Finally, there was just one bakkie left who kept a fair distance and the lions rested up again in the road. In paradox, I am very grateful that the lions of the Kruger in general are pretty well used to the antics that the human hooligans get up to….gawd knows what they must say about us in private!!!

So I was back to where I was a half hour before. This time though there was little time to sit with them. Once I had parked up again I realised that the reason they had stopped there is because they had spotted some zebra out over the grasses to the west…down towards the river. The small herd was far off, maybe 200 metres so the lions laid up on the tar with the longer grass on the verge keeping them totally out of sight from the zebras, but never taking their eyes off of them.

Suddenly, about 70-80 metres further up the road a couple of warthogs stepped out of the grass line and started wandering around in the road but close to the side.

It took a few minute but eventually the younger female must have seen them out of the corner of her eye as she turned and clearly changed her focus entirely. There was no sound from her that I could hear, no movement, but within ten-15 seconds the other three turned their heads simultaneously and immediately tensed up when they saw the hogs.

The stalk was on! As one they rose and moved in closer to the grass line, their eyes keenly focused on the unaware hogs ahead, their bodies suddenly taut and tense as they slowly started to move forward.
The older female took the lead and the others fell into place behind her. As the hogs stopped, or turned a bit in their innocent wanderings up ahead, so did the lions, crouching slightly as they did, sometimes standing frozen for a couple of minutes at a time.

The hogs would move off again and the lions would follow on. At times the hogs would vanish into the edge of the grass or move a bit more steadily northwards, effortlessly the lions would hurry their speed from a slow motion ‘tip toe’ motion to a 6kph ‘panther trot’….that is the only way I can think to describe it. It is a fantastic and mesmerising scenario to be watching and following just a few metres behind.

This went on for quite a few hundred metres, at times the gap closing to 50 metres or so…the stretching out a bit. The one male lion went into the grass as if to head them off…within a few paces further on the older female seemed to call him back….in my mind I am sure she was pointing out the direction of the wind to him…he would of given them away had he gone more than 20 metres deep.

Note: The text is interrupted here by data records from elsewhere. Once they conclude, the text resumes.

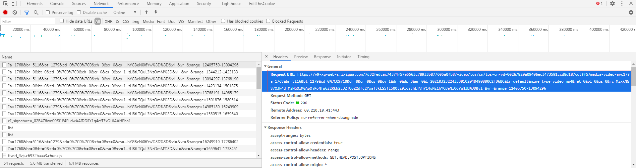The image size is (636, 168).
Task: Click the network Filter text field
Action: point(28,21)
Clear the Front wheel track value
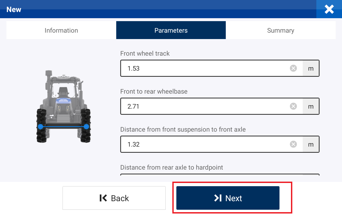The height and width of the screenshot is (214, 342). click(293, 68)
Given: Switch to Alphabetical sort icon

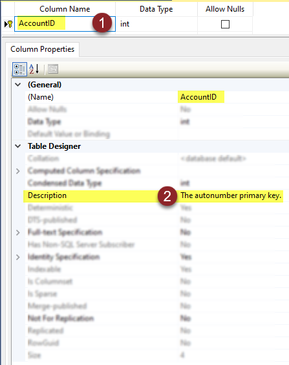Looking at the screenshot, I should [x=34, y=69].
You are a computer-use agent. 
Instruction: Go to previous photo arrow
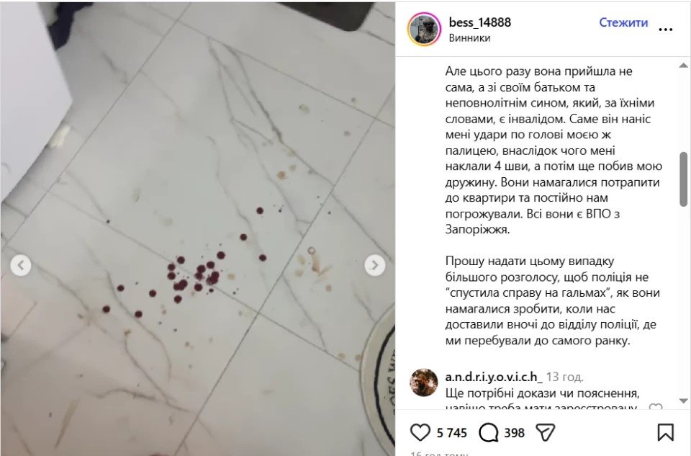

Soon after the other male seemed to start to break into a bit of a ‘slow motion’ gallop and I thought it was on…but not, he slowed again almost immediately and in fact stopped as the hogs seemed to stop and mosy around a bit.

Eventually, after well over a kilometre of this the hogs headed back into the grass and bush from the same side which they had first appeared. They did not show any signs of having seen the lion, the road in the meantime had curved somewhat back towards the river slightly so I figured they had just been using it for convenience, they were not really grazing or foraging around as they do.

At that point the lions quickened their pace again and moved forward quite swiftly to the point where the hogs had disappeared into the long grass. After they had all reached the spot and spent a couple of minutes peering over the top of the grass trying to see where the hogs were they all followed suit in single file.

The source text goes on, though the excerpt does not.